The dirtiest jobs – the cleaning out of the old copper baghouse by climbing into the flues to sweep out clogged arsenic powder, and later, the demolition of the old baghouse – have all been contracted out to such out-of-town outfits, explained Oscar Kakungwa and Simon Nangombe, two shop stewards of the Mineworkers Union of Namibia (NUM).
Since the new high-tech Ausmelt smelter and new baghouse have been installed, the most hazardous jobs have been phased out, and some of those workers hired full-time by DPM. Full protective PPE gear is obligatory everywhere on the site and overalls are discarded after only a day’s use.
The nastiest work nowadays is offloading the concentrate from the state railway operator TransNamib’s open wagons into waiting trucks that again deposit it into hoppers feeding the plant, the unionists said.
The ore is like something they have never seen before: a black crush resembling tarry gravel, that often is so hot that it smokes, said Nangombe, shaking his head.

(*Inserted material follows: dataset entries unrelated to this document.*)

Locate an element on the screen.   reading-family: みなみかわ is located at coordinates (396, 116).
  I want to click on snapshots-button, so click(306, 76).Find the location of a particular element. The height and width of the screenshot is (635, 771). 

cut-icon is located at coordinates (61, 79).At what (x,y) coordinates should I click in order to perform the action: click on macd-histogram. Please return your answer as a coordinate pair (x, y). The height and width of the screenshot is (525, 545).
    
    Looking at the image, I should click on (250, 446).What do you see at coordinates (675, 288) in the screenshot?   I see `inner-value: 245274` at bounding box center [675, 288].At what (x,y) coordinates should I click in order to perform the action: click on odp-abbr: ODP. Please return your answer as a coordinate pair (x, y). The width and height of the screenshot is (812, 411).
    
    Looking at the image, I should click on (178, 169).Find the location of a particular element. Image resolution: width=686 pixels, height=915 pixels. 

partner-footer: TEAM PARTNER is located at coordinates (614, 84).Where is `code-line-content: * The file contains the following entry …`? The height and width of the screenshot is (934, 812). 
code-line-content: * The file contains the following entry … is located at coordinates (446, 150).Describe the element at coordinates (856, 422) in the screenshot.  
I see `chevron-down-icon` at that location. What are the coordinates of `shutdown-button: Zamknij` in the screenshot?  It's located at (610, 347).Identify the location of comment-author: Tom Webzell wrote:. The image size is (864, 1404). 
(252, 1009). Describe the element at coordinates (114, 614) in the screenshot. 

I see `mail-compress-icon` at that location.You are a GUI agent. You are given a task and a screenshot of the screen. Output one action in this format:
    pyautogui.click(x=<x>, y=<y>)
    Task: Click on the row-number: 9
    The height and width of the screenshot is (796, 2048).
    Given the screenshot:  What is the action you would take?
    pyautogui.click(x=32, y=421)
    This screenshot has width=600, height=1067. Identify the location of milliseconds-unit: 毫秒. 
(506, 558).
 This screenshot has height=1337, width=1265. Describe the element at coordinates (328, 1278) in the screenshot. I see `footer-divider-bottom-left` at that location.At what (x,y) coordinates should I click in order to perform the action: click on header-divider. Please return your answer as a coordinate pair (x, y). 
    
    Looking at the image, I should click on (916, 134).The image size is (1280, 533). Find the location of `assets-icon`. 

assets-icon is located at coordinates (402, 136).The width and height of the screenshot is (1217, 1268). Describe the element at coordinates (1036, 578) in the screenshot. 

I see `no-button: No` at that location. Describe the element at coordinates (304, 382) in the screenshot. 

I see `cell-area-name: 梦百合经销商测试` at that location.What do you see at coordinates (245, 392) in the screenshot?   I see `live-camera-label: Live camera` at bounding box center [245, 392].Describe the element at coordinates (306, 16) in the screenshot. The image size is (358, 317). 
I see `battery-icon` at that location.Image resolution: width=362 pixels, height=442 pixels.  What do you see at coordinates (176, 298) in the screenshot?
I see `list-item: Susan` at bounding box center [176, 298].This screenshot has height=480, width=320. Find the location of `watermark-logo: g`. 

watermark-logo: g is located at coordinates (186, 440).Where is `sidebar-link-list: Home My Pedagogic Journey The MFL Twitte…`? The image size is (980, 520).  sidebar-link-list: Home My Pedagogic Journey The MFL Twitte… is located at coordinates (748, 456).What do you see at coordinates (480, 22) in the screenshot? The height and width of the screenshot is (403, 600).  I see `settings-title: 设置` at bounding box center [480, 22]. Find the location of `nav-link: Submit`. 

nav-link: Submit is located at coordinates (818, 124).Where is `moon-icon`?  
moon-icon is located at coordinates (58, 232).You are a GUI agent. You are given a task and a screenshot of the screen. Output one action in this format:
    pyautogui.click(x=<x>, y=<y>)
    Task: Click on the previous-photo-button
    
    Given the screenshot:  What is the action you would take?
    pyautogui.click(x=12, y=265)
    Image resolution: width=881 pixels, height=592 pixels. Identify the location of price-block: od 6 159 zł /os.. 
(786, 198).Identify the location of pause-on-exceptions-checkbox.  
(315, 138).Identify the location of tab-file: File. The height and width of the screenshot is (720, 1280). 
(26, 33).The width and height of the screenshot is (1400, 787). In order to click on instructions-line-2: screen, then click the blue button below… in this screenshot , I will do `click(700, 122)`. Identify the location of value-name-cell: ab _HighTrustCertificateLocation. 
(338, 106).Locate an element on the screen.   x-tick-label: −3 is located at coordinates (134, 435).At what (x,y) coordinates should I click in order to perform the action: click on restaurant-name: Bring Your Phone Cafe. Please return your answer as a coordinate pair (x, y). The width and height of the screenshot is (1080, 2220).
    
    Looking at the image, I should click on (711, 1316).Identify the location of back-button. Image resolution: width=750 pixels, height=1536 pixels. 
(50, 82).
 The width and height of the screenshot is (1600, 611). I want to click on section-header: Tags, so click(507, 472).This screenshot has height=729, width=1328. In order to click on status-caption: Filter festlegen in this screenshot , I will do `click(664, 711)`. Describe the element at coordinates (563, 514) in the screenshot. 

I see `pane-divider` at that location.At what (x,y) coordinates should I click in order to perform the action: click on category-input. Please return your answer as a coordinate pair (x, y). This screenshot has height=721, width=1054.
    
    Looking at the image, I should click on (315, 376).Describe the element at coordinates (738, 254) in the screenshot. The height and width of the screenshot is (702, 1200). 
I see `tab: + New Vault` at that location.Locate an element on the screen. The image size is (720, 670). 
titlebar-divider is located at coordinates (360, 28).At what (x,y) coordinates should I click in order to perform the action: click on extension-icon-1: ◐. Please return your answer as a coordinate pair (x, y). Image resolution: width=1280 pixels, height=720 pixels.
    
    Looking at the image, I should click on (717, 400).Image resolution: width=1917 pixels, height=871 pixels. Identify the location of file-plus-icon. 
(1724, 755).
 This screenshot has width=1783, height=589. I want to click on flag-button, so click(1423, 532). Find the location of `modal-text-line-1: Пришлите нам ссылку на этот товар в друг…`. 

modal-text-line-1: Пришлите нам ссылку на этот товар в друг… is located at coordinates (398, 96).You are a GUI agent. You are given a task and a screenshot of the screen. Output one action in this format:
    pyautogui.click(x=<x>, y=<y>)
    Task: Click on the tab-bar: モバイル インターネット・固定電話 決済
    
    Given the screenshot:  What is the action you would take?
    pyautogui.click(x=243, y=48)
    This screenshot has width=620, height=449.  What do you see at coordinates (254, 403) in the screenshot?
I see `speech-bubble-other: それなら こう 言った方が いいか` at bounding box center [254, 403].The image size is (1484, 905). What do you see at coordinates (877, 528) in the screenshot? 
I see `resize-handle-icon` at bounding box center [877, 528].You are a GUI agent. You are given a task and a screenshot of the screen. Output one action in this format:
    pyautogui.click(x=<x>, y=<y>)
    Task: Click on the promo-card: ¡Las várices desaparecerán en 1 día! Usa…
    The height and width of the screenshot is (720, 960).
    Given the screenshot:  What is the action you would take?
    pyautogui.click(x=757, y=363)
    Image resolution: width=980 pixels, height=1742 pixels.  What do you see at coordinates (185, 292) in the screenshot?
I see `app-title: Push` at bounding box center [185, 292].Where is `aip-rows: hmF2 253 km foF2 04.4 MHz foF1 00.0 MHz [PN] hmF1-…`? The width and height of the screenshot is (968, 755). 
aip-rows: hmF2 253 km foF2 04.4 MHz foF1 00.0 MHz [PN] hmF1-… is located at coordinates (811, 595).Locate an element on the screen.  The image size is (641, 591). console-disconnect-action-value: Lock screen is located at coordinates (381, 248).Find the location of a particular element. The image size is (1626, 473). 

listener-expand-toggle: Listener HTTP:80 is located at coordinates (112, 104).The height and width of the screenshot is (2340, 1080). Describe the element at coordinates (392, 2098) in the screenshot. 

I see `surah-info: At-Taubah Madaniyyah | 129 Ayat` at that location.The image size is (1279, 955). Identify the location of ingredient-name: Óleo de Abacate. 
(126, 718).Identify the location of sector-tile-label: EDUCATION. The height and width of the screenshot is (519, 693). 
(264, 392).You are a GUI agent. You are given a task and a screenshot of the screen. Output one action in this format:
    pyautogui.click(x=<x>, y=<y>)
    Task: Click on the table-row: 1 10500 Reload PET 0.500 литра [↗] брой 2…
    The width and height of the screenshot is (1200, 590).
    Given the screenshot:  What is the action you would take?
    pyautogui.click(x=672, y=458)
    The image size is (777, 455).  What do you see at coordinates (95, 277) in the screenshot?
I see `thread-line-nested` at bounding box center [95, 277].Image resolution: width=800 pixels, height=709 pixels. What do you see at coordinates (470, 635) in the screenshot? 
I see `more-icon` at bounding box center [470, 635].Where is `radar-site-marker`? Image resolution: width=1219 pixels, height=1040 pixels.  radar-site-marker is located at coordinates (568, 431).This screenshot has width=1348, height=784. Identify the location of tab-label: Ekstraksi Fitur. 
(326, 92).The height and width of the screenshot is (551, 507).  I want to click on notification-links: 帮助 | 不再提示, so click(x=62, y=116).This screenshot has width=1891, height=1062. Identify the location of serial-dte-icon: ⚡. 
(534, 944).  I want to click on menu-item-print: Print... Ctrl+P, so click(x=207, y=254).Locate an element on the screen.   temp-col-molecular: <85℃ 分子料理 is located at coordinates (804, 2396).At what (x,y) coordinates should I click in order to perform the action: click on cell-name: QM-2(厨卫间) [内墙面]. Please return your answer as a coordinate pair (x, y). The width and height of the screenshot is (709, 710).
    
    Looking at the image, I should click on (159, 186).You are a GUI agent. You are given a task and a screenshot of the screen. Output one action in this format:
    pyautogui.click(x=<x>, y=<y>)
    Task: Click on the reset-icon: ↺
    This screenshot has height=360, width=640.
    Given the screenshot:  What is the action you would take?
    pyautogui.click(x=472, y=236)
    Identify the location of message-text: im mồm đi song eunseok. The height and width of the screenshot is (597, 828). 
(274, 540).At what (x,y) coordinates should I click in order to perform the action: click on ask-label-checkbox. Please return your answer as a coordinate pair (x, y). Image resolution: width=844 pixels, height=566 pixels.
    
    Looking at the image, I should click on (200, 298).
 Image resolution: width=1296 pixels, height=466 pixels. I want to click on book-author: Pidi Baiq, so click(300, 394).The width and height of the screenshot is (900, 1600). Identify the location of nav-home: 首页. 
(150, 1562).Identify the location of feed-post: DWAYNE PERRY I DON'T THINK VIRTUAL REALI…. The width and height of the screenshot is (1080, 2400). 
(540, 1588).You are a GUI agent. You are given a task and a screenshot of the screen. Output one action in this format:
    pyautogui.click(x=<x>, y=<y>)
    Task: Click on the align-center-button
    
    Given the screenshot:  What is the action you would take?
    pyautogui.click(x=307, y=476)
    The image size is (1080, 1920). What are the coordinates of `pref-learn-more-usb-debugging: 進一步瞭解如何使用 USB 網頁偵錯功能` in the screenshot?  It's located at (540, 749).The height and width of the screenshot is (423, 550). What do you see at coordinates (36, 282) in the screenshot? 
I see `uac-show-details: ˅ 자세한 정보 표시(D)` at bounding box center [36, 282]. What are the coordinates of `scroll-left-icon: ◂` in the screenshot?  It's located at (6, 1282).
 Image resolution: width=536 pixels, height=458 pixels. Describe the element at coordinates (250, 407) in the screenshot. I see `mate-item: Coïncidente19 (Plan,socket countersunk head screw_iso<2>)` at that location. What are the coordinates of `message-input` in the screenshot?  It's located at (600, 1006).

The smoke and dust would cause any exposed sweaty skin to burn with blisters, and faulty PPE suits caused many of the sub-sub-contractor’s workers to develop painful rashes and blisters. Workers who get sick are now sent to private doctors for diagnosis and then home to recover and return when they can, Kakungwa said. The work is dirty and dangerous, in spite of good pay. Some did not return again.
The local private doctors, who cannot be named for professional reasons, said they had often treated rashes or burns caused by exposure to arsenic dust, but these were caused by inadequate protective gear or workers removing their respiratory facemasks to wipe off sweat. But they personally had not seen any serious cases and nothing suggesting arsenic poisoning among the patients.
While not likely to spontaneously combust, the concentrate’s handling is another cause for concern: the Namibian railway infrastructure is badly run down and prone to derailments and accidents. The line between Otjiwarongo and Tsumeb is so poor in places, trains can move no faster than 15 km/h, says Americo Hengombe, who worked on a stalled contract last year to fix the many problems.
Daniel Popov, one of the key organisers in the “Bulgaria without cyanide” coalition, says DPM are side-stepping EU regulations on the handling of toxic waste.
“Through the acquisition of the Namibian smelter and the export of the Chelopech concentrate, DPM considers they have solved both [the] arsenic and cyanide problem[s] in Bulgaria,” Popov wrote by e-mail.
“In fact they are using certain European legal hypocrisy,” as the arsenic waste is now exported as part of an arm’s-length transaction as a client’s copper concentrate to Namibia, Popov charged.
“Thus, DPM are not obliged to follow the EU environmental procedures for their smelter in Namibia. They may do anything with the arsenic; we just cannot control them through any European governance body.”
And neither, it would seem, can the Namibian government, even though the country’s Constitutional Principles of State Policy under Article 95 (l) promise that “the government shall provide measures against the dumping or recycling of foreign nuclear or toxic waste on Namibian territory”.
1 Commentaire
This ongoing smelting of renegade copper at the Tsumeb Smelter is “Licensed plunder”.
I was diagnosed with Chronic Arsenic Poisoning in 1983 after 4 yrs of exposure working for a corporate co. situated 2km downwind from the smelter. The result? – permanent nerve damage without workman’s compensation. The reason? – big revenue generating industries are protected. Any health concerns that sporadically arise are always skillfully played down.